GIVEN REQUEST A: According to the excerpt on Wisconsin's energy conservation code, how much of the energy it uses does Wisconsin import?

EXCERPTED TEXT:
◆ ◆ ◆ ◆

Wisconsin has a keen interest in conserving energy because we import about 95 percent of what we use. For our state's economic well-being, the legislature has enacted enabling legislation to set building code standards for energy conservation.

This chapter of the UDC sets minimum standards for energy conservation for new one- and two family dwellings. It sets requirements for insulation and moisture protection of the building

envelope and capacity and efficiency requirements for heating, ventilating and air conditioning

systems.

The standards attempt to satisfy the human comfort needs of proper temperature, air movement

and humidity as well as economical and building-preserving construction and operation. To

assist you in better understanding these standards, we've included the following energy basics

section. Following that is the code section-by-section commentary.

Note that the effective date of the original energy conservation standards was December 1, 1978, differing from the June 1, 1980, effective date of the other chapters of the UDC.

Special electrically heated dwelling standards were removed by March 2008 Legislative action.

1. The standards attempt to satisfy the human comfort needs of ______as well as economical and building-preserving construction and operation.

a. proper temperature

b. air movement

c. humidity

d. all of the above

2. the effective date of the original energy conservation standards was ______, effective date of the other chapters of the UDC.

◆ ◆ ◆ ◆

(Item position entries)
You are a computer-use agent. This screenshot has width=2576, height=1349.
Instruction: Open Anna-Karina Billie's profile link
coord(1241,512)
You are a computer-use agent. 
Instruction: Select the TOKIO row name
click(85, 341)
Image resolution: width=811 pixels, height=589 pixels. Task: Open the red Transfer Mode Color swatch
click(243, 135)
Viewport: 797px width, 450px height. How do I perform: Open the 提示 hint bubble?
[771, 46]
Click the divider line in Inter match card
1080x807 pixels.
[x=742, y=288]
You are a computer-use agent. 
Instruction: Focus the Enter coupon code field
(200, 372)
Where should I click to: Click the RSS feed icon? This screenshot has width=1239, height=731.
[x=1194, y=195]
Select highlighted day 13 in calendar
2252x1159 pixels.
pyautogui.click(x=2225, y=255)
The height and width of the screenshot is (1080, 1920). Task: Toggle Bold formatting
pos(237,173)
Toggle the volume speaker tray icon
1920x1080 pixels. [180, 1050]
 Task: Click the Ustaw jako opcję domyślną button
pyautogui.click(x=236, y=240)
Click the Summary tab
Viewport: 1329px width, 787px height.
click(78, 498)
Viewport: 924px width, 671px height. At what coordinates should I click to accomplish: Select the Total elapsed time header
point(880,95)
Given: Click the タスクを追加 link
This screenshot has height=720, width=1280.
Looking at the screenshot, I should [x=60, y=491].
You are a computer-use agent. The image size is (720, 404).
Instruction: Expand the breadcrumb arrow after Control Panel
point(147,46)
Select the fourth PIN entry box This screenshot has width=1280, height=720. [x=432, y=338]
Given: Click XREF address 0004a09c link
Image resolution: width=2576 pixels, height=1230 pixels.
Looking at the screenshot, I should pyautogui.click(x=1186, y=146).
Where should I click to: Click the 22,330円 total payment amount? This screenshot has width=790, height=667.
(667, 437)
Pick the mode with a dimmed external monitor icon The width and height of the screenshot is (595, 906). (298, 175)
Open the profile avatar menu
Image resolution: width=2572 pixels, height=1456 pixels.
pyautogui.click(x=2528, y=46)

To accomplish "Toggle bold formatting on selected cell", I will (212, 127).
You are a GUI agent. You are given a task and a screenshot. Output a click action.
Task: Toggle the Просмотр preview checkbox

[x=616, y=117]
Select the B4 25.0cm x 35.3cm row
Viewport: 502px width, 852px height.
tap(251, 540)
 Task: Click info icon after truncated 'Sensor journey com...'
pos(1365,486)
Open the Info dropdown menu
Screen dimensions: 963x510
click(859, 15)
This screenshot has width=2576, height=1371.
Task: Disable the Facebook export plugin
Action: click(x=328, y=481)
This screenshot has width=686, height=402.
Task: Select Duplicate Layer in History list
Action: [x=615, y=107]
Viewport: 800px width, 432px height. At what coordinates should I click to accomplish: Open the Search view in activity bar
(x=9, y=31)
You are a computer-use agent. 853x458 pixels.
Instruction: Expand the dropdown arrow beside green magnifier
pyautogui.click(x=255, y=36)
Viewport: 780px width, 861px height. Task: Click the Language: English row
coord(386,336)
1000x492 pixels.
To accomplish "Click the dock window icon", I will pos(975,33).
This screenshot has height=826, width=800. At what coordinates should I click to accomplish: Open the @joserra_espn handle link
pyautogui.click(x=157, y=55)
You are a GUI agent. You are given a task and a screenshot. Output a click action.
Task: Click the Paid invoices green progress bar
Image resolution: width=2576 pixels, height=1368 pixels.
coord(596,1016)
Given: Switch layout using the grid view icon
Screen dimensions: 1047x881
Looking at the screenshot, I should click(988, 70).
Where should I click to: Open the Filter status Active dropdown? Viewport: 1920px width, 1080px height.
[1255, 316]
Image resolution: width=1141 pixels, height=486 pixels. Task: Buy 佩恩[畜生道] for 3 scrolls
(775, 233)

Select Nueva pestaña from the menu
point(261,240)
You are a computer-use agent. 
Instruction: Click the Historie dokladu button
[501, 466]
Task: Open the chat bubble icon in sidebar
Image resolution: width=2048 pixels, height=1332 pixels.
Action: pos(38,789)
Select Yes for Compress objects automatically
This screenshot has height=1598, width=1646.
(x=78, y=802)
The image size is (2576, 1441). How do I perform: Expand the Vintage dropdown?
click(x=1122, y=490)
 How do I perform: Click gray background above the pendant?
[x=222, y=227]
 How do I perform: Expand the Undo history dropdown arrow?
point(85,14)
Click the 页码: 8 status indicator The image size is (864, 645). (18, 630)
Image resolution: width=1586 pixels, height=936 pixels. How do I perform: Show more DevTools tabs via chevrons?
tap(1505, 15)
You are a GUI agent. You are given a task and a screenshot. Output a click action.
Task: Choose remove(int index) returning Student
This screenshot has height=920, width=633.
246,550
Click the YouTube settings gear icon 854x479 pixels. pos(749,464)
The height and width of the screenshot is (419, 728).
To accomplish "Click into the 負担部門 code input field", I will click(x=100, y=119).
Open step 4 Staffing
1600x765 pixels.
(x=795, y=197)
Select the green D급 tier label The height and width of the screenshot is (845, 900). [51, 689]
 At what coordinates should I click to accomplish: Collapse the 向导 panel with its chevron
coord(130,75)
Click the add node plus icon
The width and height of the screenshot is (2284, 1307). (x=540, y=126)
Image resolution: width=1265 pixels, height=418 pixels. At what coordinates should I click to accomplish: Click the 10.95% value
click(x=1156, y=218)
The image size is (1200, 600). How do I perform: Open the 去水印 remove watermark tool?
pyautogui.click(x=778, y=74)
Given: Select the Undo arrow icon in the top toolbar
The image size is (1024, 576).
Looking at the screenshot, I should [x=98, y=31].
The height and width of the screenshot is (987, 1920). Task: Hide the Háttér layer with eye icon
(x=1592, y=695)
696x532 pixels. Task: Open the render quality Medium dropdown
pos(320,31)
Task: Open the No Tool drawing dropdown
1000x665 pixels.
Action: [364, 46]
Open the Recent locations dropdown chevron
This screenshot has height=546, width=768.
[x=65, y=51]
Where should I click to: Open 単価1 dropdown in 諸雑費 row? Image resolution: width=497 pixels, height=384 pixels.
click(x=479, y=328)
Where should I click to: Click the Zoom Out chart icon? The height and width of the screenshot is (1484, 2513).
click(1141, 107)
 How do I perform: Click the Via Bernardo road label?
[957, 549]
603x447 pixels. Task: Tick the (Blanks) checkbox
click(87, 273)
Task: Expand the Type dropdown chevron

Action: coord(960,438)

◆ ◆ ◆ ◆

GIVEN REQUEST B: In the rows, substitute "status badge" for "status indicator" in the lines from the line with "Click the 页码: 8" to the line with "tap(1505, 15)", and write out only those lines with everything else unchanged.

FULL SOLUTION A: About 95 percent.

FULL SOLUTION B:
Click the 页码: 8 status badge The image size is (864, 645). (18, 630)
Image resolution: width=1586 pixels, height=936 pixels. How do I perform: Show more DevTools tabs via chevrons?
tap(1505, 15)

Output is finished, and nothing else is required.